Abner sat hard on his cap and blushed silently. Ross twisted his hat into a three-cornered wreck.
The two girls settled themselves noisily on the upper step. The old man read on and on. The sun sank lower. The hills were red in the west as though a brush fire flamed behind their crests. Abner stole a furtive glance at his companion in misery, and the dolor of Ross’s countenance somewhat assuaged his anguish. The freckle-faced boy was thinking of the village over the hill, a certain pleasant white house set back in a green yard, past whose gate, the two-plank sidewalk ran. He knew lamps were beginning to wink in the windows of the neighbors about, as though the houses said, “Our boys are all at home—but Ross Pryor’s out trying to call on the girls, and can’t get anybody to understand it.” Oh, that he were walking down those two planks, drawing a stick across the pickets, lifting high happy feet which could turn in at that gate! He wouldn’t care what the lamps said then. He wouldn’t even mind if the whole Claiborne family died laughing at him—if only some power would raise him up from this paralyzing spot and put him behind the safe barriers of his own home!

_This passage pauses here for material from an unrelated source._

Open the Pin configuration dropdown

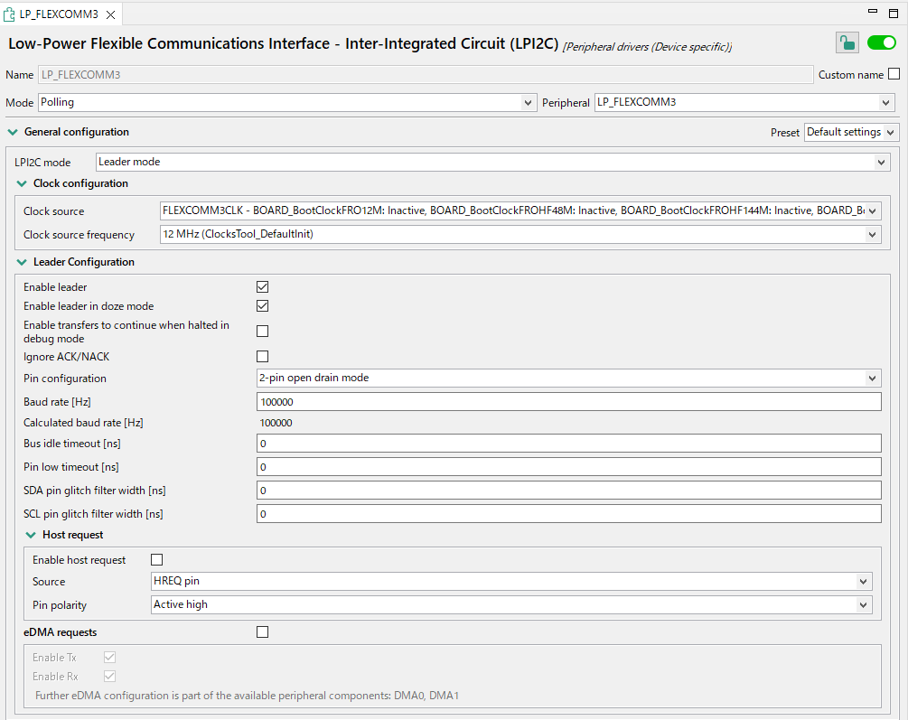point(568,378)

The old man’s voice lapsed into silence; the light was becoming too dim for his reading. Aunt Missouri turned and called over her shoulder into the shadows of the big hall: “You Babe! Go put two extra plates on the supper-table.”

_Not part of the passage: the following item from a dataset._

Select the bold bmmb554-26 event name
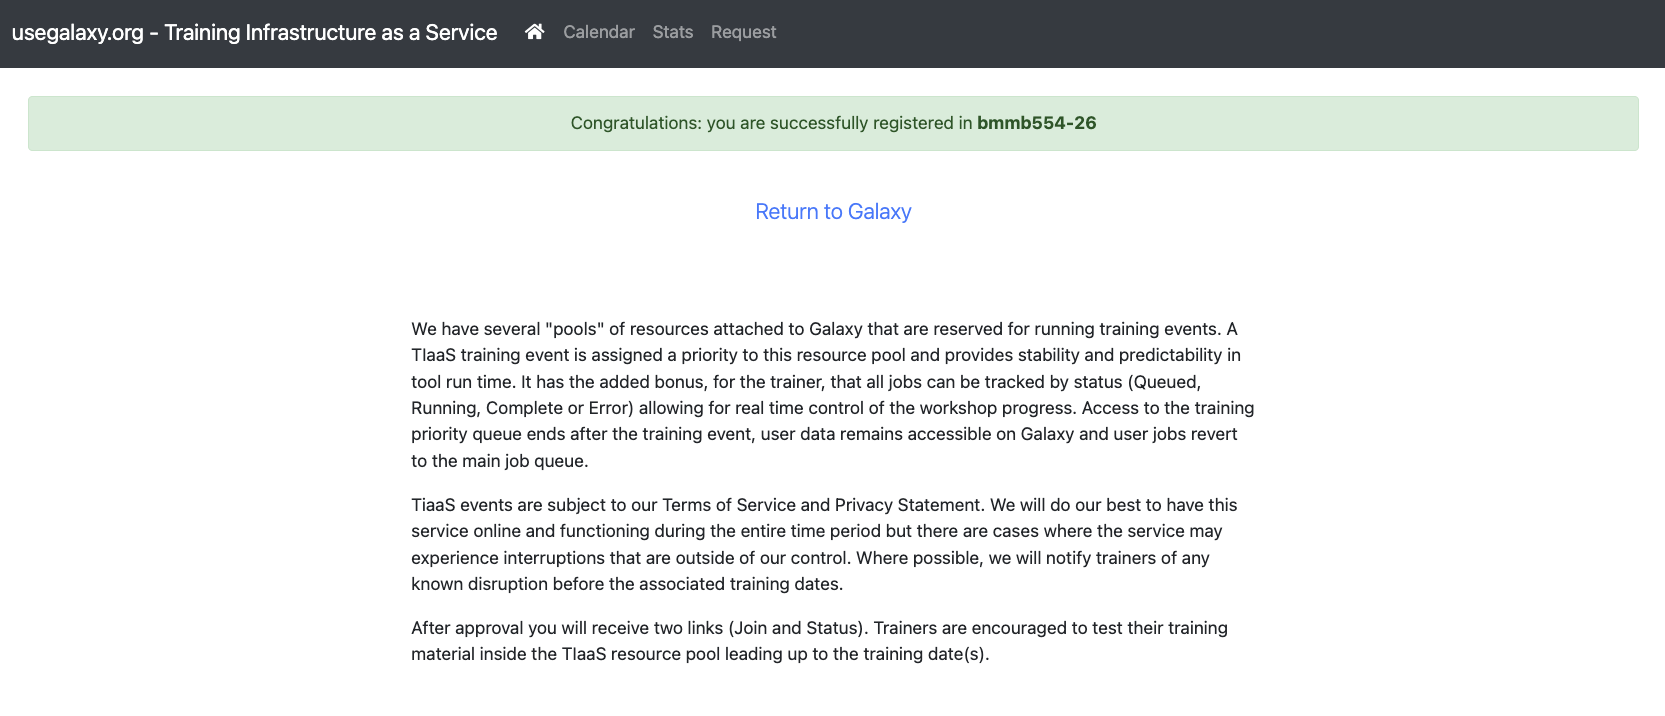Image resolution: width=1665 pixels, height=716 pixels. point(1036,123)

The boys grew red from the tips of their ears, and as far as any one could see under their wilting collars. Abner felt the lump of gum come loose and slip down a cold spine. Had their intentions but been known, this inferential invitation would have been most welcome. It was but to rise up and thunder out, “We came to call on the young ladies.”
They did not rise. They did not thunder out anything. Babe brought a lamp and set it inside the window, and Mr. Claiborne resumed his reading. Champe giggled and said that Alicia made her. Alcia drew her skirts about her, sniffed, and looked virtuous, and said she didn’t see anything funny to laugh at. The supper-bell rang. The family, evidently taking it for granted that the boys would follow, went in.
Alone for the first time, Abner gave up. “This ain’t any use,” he complained. “We ain’t calling on anybody.”
“Why didn’t you lay on the card?” demanded Ross, fiercely. “Why didn’t you say: ‘‘We’ve-just-dropped-into-call-on-Miss-Champe. It’s-a -pleasant-evening. We-feel-we-must-be-going,’ like you said you would? Then we could have lifted our hats and got away decently.”
Abner showed no resentment.
“Oh, if it’s so easy, why didn’t you do it yourself?” he groaned.
“Somebody’s coming,” Ross muttered, hoarsely. “Say it now. Say it quick.”